Ben oui tout simplement en répétant la chanson “Brutal Sex” de notre side-project THE FAT. Jacques, notre batteur, fatigué, malade, a bafouillé “brutal sesk”, et en le regardant, pâle, moîte, reniflant, mains crochues, le personnage d’un petit obsédé dyslexique m’est apparu comme une évidence. J’ai écrit la chanson dans le bus du retour.

Je pense à Jacno qui chantait avant de mourir que « le sport c’était de la merde ». Pour le suivre sur la même logique, avez-vous envie de répondre que le premier degré, c’est pour les cons ?

Je dirais que le premier degré c’est surtout pour les clowns. La vie ne nous laisse pas le choix, par essence elle nous plonge dans l’absurde, et nous tartine de ridicule dès qu’on se prend un peu trop au sérieux. Il est vrai qu’elle est courte, mais ça vaut quand même le coup de s’y amuser, y compris dans la colère et la révolte.

Les fans auront-ils la joie de découvrir de nouveaux costumes pour le nouvel album ?

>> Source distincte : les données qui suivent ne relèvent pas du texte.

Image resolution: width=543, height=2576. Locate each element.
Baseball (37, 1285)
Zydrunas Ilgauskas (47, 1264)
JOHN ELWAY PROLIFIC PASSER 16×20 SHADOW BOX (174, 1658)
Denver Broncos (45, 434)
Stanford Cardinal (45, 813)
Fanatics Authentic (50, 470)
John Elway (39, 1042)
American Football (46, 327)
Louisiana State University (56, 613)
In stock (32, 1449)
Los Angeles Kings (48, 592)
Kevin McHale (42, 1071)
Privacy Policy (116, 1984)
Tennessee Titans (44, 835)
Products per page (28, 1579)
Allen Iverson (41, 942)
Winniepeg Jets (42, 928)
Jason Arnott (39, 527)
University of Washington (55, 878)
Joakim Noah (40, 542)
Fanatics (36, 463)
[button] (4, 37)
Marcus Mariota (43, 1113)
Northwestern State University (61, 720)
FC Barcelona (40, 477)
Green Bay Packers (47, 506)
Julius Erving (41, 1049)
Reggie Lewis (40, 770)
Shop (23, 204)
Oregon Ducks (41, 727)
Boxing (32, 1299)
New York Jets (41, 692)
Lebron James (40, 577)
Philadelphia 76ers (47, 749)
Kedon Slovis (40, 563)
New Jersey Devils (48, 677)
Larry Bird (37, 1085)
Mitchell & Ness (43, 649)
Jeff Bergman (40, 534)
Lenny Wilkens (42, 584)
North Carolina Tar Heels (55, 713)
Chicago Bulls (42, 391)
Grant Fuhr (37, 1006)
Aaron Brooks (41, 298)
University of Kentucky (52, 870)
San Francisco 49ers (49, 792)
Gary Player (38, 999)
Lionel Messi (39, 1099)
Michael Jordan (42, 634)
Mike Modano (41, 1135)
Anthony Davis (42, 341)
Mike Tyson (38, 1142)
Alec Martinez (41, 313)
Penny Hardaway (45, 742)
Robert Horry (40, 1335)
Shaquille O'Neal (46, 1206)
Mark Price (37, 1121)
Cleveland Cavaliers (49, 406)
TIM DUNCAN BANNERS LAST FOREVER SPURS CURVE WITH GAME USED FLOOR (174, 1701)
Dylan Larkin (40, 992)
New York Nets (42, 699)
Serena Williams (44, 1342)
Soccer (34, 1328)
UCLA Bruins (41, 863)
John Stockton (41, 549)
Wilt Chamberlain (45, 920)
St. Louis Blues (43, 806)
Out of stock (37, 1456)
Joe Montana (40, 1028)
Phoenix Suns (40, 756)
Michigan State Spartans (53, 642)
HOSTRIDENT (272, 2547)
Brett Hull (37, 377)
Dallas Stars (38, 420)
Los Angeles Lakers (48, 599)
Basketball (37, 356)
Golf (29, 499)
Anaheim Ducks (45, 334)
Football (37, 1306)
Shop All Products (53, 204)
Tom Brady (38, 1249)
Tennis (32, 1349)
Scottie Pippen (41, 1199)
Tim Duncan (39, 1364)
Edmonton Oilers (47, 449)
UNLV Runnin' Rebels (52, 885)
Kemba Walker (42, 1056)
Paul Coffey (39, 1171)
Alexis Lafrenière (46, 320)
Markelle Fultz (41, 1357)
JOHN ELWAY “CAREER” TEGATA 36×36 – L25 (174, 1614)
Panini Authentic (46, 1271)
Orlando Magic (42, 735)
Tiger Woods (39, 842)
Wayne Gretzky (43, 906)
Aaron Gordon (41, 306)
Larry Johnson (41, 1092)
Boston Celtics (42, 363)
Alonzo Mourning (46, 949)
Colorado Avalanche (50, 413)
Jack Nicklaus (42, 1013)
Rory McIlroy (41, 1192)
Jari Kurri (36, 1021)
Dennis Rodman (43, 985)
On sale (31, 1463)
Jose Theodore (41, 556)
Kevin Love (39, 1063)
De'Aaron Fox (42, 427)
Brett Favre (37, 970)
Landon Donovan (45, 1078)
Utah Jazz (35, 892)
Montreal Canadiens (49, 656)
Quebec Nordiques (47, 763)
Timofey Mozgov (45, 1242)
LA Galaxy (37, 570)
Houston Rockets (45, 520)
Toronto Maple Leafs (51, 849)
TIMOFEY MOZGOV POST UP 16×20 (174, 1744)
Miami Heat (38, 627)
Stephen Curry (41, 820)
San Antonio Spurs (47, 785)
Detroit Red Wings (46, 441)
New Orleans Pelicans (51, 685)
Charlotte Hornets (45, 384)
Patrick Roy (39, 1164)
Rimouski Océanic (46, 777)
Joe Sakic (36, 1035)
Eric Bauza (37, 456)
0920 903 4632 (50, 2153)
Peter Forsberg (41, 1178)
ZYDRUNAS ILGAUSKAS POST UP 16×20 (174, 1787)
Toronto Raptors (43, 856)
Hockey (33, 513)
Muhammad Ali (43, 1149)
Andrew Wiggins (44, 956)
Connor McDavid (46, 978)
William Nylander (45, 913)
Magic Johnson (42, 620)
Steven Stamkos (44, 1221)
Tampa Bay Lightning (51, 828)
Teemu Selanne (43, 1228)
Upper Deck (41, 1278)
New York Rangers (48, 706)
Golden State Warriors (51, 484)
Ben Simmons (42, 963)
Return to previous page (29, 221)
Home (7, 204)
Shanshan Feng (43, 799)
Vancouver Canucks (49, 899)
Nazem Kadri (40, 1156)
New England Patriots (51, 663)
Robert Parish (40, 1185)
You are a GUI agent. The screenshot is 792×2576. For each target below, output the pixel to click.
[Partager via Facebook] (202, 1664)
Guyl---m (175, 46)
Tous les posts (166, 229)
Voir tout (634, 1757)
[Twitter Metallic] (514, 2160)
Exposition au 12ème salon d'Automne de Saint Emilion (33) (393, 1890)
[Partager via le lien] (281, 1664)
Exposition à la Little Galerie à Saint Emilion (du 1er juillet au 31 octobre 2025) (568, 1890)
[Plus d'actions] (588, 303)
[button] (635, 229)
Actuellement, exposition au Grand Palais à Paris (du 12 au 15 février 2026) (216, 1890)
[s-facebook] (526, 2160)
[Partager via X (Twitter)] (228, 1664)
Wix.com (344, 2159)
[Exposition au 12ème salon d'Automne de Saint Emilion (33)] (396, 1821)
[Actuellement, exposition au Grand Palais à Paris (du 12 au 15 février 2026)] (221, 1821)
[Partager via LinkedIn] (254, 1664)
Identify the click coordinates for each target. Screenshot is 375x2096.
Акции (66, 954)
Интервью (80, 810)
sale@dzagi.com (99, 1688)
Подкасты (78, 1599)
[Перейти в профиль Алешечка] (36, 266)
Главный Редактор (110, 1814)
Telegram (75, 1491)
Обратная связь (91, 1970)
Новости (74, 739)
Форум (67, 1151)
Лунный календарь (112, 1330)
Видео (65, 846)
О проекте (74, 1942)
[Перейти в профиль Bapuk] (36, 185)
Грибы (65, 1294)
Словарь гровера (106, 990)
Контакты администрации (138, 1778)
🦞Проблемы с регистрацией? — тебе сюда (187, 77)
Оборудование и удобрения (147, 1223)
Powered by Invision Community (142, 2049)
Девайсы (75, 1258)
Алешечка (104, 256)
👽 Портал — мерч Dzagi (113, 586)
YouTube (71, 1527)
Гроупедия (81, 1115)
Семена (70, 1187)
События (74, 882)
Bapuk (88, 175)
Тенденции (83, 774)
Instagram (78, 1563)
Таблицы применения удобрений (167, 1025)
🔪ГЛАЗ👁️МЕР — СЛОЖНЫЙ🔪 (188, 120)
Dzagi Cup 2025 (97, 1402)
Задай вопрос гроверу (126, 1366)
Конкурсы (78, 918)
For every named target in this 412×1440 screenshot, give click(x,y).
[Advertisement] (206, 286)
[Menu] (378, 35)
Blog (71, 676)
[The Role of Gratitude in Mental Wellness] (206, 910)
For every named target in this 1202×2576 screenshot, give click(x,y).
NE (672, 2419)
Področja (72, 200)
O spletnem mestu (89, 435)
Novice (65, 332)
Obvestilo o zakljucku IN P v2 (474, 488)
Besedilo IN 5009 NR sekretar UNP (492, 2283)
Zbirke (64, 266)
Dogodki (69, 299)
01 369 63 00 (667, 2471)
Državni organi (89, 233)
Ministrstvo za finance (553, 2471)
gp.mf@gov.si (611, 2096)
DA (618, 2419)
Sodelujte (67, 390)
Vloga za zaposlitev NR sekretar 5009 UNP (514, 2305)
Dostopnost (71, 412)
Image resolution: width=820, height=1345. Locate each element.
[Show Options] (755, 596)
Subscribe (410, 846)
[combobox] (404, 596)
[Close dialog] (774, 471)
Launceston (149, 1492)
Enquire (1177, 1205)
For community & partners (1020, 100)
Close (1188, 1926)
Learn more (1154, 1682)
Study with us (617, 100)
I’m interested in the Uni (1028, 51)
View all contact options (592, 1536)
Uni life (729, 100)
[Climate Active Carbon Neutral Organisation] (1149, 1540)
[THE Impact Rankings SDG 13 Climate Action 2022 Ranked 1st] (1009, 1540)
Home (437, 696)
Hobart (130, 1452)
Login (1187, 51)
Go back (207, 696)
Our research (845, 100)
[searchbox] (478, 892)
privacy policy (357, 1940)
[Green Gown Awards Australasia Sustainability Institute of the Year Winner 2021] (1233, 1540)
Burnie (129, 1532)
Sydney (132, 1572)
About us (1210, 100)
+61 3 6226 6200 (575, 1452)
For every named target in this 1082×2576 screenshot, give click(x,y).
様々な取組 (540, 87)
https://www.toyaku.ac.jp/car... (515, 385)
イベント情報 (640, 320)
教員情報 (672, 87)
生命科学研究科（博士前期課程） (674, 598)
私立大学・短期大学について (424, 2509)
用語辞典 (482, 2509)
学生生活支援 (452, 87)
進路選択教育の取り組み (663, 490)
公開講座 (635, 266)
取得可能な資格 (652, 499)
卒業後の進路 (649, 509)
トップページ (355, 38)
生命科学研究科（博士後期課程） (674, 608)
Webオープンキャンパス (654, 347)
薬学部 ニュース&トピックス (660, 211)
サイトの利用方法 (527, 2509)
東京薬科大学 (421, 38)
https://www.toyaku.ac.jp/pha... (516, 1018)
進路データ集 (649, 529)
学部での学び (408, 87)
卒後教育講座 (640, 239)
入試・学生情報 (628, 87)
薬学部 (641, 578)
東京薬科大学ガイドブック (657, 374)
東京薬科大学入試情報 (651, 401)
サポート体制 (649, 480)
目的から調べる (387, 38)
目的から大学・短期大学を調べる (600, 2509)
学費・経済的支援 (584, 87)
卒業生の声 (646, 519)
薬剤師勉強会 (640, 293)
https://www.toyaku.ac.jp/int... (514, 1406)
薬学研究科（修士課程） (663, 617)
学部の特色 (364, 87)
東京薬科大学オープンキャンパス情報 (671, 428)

Pas spécialement pour le nouvel album, on change de costumes plusieurs fois par an, sinon ils sentent mauvais. D’après le musée personnel du cagibi de derrière la poubelle, on en est à plus de 25 types de costumes confectionnés par nos soins depuis les premiers lives, en 2010. Ça va de la blatte à l’équipier McDo, en passant par toutes sortes de monstres, créatures, animaux, astronautes, scouts, marcheurs macronistes, sosies de stars du stand-up français, choses innommables, Elvis de l’espace, costumes gonflables, comité de soutien à François Fillon, esclaves Deliveroo, colons nostalgiques du blackface, vers cavernicoles et autres idées fumeuses. Bien entendu pour la release-party et les quelques semaines à venir, nous avons préparé des tenues de circonstance que nous tiendrons secretes. Sinon personne ne viendra.

Pour conclure, comme ce disque marquera la fin d’un triptyque, pourriez-vous nous expliquer si vous êtes aujourd’hui arrivé là où vous vouliez aller au départ, en 2007?

Ce qui est sûr c’est qu’au départ, on ne visait absolument rien. Apprendre, tâtonner, chercher… On ne savait pas, évidemment, qu’on aurait un public aussi aimant et fidèle. Actuellement on ne vise pas plus haut que ce qu’on a déjà et on continue de chercher. Infecticide c’est un peu notre hobby, notre club de bridge. On s’y amuse entre amis, et on laisse la porte ouverte, tout le monde peut entrer, sauf les nazes. Et moi qui adore les insectes, je ne vois pas pourquoi je devrais mettre fin à mon trip tique.

« Finger Bueno », le troisième album d’Infecticide, sortira le 8 février en vinyl et digital chez Da Heard It.